Tips & Tricks for API Pentest

In order to enable communication between different platforms, the use of APIs (Application Programming Interface) is becoming increasingly common in all types of environments, especially in contexts where the expansion of infrastructure is a relevant factor.

You can also listen to the audio version of this article:

Thus, the need to guarantee the security of the data involved in these interactions and, consequently, the demand for security services focused on these components follow this growth curve.

With that in mind, the purpose of this article is to address some specific issues that are frequently observed in analyzes that have this focus, seeking to provide an overview of some errors and/or techniques that generate constant results in this kind of API pentest service, primarily, demonstrating some actions that can be added to an existing methodology for optimizing the results, reproducing in a test API some real cases already verified previously.

Fuzzing

Fuzzing is one step in the active recon process for the vast majority of web pentests, this reality is no different when the target is an API. The purpose of this topic is to introduce some techniques that can be added to a base methodology, if they are not already present, which can make a big difference in discovering valid endpoints during the assessment.

Context

First, the wordlist used to fuzz must be carefully chosen or elaborated, taking into account as many contextual factors as possible. For example, the language in which the already known endpoints are named, its formats and patterns. To illustrate contextual fuzzing, when looking at a request like the following:

We can see that its name contains the prefix “server_”. That way, we can assume that other API endpoints use this same nomenclature (“server_” prefix followed by an English word) and perform directed fuzzing using a wordlist with relevant English words prefixed by “server_”, in search for other valid endpoints invisible to the user, thus discovering the endpoint “/api/v1/server_access” in this case, which returns an access token:

Depth

The fuzzing depth can be the difference between finding or not hidden features in the target environment. In this context, depth refers to the server’s directories. Some important points need to be observed so that the results are always optimized in everything that is within the analyst’s reach. In terms of depth, the first step is to fuzz all observed directories, therefore, upon seeing a request like this:

We notice at least two additional directories besides the root, “/api/” and “/api/v1/”, fuzzing these directories as well could bring good results. With this in mind, it is recommended to execute this process in all directories observed throughout the test, not limited to the server root or default ones. This way, we can guarantee that our content discovery is applied in a systemic way to all directories we already know.
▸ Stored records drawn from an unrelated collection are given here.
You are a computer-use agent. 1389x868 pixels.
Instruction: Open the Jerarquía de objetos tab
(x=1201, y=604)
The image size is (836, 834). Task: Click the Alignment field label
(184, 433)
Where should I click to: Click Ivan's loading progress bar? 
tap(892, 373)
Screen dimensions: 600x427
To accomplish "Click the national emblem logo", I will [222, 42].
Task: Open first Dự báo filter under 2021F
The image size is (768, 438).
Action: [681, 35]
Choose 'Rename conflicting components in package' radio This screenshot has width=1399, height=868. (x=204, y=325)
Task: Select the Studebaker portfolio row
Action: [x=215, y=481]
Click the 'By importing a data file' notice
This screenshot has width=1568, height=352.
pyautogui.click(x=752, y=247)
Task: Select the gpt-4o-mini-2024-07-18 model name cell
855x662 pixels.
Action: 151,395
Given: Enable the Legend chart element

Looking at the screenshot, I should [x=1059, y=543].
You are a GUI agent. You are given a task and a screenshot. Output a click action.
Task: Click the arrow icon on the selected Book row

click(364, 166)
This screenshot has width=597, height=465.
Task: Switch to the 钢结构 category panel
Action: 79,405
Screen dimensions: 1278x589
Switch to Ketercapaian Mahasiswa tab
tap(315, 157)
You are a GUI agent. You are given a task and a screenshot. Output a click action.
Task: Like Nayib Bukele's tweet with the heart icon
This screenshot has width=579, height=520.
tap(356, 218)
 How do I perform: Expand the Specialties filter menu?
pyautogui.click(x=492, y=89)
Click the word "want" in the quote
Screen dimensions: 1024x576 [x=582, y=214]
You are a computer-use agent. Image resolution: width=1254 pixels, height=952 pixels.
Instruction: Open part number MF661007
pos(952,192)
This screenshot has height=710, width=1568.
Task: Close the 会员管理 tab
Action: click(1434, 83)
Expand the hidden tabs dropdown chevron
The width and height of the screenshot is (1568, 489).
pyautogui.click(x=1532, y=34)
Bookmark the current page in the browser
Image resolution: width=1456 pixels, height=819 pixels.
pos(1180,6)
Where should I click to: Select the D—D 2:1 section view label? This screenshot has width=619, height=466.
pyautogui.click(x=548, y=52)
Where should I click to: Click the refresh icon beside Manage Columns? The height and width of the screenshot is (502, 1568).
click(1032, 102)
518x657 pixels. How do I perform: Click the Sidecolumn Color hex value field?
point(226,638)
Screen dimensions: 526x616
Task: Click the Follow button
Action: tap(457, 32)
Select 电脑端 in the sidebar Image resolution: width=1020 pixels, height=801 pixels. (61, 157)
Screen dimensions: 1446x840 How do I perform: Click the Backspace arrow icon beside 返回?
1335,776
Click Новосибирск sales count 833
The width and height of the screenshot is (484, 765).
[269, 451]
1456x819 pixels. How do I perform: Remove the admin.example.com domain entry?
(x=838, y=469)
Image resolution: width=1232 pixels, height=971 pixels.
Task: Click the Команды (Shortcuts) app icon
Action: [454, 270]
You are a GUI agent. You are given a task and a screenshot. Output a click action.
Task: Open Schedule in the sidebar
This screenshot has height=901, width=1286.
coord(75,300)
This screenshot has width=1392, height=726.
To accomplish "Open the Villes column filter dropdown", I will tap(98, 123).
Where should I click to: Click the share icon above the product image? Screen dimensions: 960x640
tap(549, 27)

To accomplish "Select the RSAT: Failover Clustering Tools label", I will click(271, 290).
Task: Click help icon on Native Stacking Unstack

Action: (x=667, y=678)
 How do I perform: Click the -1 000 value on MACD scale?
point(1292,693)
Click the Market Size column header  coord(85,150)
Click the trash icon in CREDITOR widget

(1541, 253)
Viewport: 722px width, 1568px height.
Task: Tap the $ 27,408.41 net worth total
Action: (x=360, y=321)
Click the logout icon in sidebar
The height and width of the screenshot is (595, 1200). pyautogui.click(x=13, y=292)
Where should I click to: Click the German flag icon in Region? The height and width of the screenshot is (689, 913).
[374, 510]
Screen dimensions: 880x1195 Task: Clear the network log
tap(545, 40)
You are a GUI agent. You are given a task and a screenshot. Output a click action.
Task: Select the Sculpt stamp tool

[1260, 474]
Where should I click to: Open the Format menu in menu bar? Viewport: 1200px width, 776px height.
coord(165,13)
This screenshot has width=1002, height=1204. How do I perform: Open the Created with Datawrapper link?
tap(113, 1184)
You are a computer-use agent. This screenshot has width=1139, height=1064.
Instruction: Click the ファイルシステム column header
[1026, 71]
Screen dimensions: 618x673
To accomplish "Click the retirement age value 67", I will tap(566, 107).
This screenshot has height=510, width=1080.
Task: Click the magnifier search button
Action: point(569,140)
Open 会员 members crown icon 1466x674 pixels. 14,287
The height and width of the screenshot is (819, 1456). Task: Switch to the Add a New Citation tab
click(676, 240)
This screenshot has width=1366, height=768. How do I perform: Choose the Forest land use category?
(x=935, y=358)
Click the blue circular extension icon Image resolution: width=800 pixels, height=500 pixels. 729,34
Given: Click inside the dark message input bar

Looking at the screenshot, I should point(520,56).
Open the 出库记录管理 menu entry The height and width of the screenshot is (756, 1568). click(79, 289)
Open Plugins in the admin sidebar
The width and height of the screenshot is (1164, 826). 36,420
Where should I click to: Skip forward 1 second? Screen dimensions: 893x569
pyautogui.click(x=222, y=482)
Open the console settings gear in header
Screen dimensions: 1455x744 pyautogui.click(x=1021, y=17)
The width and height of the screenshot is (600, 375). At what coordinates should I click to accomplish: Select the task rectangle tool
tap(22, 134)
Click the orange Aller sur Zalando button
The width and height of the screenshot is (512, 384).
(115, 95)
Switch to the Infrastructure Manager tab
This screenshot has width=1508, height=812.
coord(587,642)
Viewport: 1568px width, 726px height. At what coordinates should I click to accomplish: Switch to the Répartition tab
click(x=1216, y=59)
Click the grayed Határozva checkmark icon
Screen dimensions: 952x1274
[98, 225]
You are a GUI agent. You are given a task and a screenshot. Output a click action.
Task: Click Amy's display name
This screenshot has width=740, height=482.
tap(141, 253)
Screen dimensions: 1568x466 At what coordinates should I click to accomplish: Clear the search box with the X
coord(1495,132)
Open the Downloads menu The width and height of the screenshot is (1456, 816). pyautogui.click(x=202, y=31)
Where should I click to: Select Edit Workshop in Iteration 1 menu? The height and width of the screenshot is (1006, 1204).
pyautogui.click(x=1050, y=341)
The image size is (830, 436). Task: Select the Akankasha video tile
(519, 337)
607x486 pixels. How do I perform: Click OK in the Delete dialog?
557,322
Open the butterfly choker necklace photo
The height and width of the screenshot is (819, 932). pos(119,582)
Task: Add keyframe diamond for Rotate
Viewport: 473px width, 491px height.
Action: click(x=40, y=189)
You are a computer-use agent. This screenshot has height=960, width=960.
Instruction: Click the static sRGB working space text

However, valid directories that do not appear in the API’s documentation or when using a component that consumes its resources (web application, mobile app, and so on) will not necessarily be found that way. Therefore, the fuzzing depth range must also be taken into account. That is, fuzzing not only endpoints in the known directories but also directories themselves. For this, we must use at least double depth when fuzzing for this purpose (at least two segments of the URL, for example, https://example.com/api/v1/fuzz1/fuzz2). The difference between recursive and multi-depth fuzzing is that recursive fuzzing relies on valid directory enumeration to discover new endpoints, while multi-depth fuzzing sacrifices resources for more assertiveness and efficiency. To illustrate this case, the test API has the endpoint “ /api/v1/configuration/certificate”, which returns an SSL certificate formatted in JSON. However, when sending a request to the “/api/v1/configuration” directory, the server responds with “404 File not found”:

That is, standard and recursive fuzzing will not discover valid endpoints of this directory, as its behavior will generate a false negative. Multi-depth fuzzing, on the other hand, is capable of discovering these hidden endpoints by requesting them directly, eliminating the dependency on valid directory enumeration.

HTTP Verbs

HTTP methods or verbs can also be the difference between discovering valid endpoints present on the server or not. The reason for this is that in many cases, some features only respond to requests that use specific methods according to their implementation, returning for example “404” when receiving a non-standard request. To illustrate a case like this, the test API has the endpoint “/api/v1/active”, which only responds to “POST” requests and returns “404” upon receiving any other method:

Therefore, it is recommended that we also use different methods when fuzzing, such as “PUT”, “POST”, “PATCH”, “DELETE”, etc., expanding the results even further.

Authorization

Access control vulnerabilities are among the most relevant in API tests, and the “Insecure direct object references” (IDOR) type is quite common and often leads to large impacts in certain contexts. This type of vulnerability arises when a service uses user-supplied data to access objects directly. There are several ways to identify and exploit this type of vulnerability and many things must be considered so that the analysis produces the best result in each case. In this article, the focus is to demonstrate some specific ways to interact directly with objects, commonly seen in API assessments.In the test API, the endpoint “/api/v1/users/me” returns information about the logged in user:

In this example, the API returns an object that represents the authenticated user who submitted the request. One of the first access control validations that can be done is to send a request directly to the endpoint “/api/v1/users”, in order to access all objects referring to users:

In this case, the API returns all its objects, and each of them has a unique ID, different from the numeric ID seen earlier. What can be done next is to test direct access to an object, referencing it by its ID in the request path, instead of the word “me”:

Then, we can try to change its data by sending a “PUT” request containing the object in its body, including the desired changes:

In some cases, it is also possible to insert new arbitrary data into the object, changing its default format, which can cause a variety of unpredictable impacts:

Often, the server implements a certain level of control, preventing direct access to objects referenced in the request path, but direct access referenced in other ways is not correctly evaluated. For example, when referencing the object in the “path” of the request, the API returns “401 Unauthorized”:

However, when sending a “PUT” request to the endpoint “/api/v1/users”, containing the object in the request body, including the ID that references it, the implemented access control does not prevent its modification:

Resource Consumption

A very common type of vulnerability in API testing is excessive resource consumption. These vulnerabilities usually arise when the user manages to make the amount of data processed by the API much larger than expected in its regular usage, introducing the possibility of exhausting server resources in certain situations. There have been cases in which a single “malicious” request was enough to knock services down, making it unavailable to legitimate users, which can have a major impact in some cases.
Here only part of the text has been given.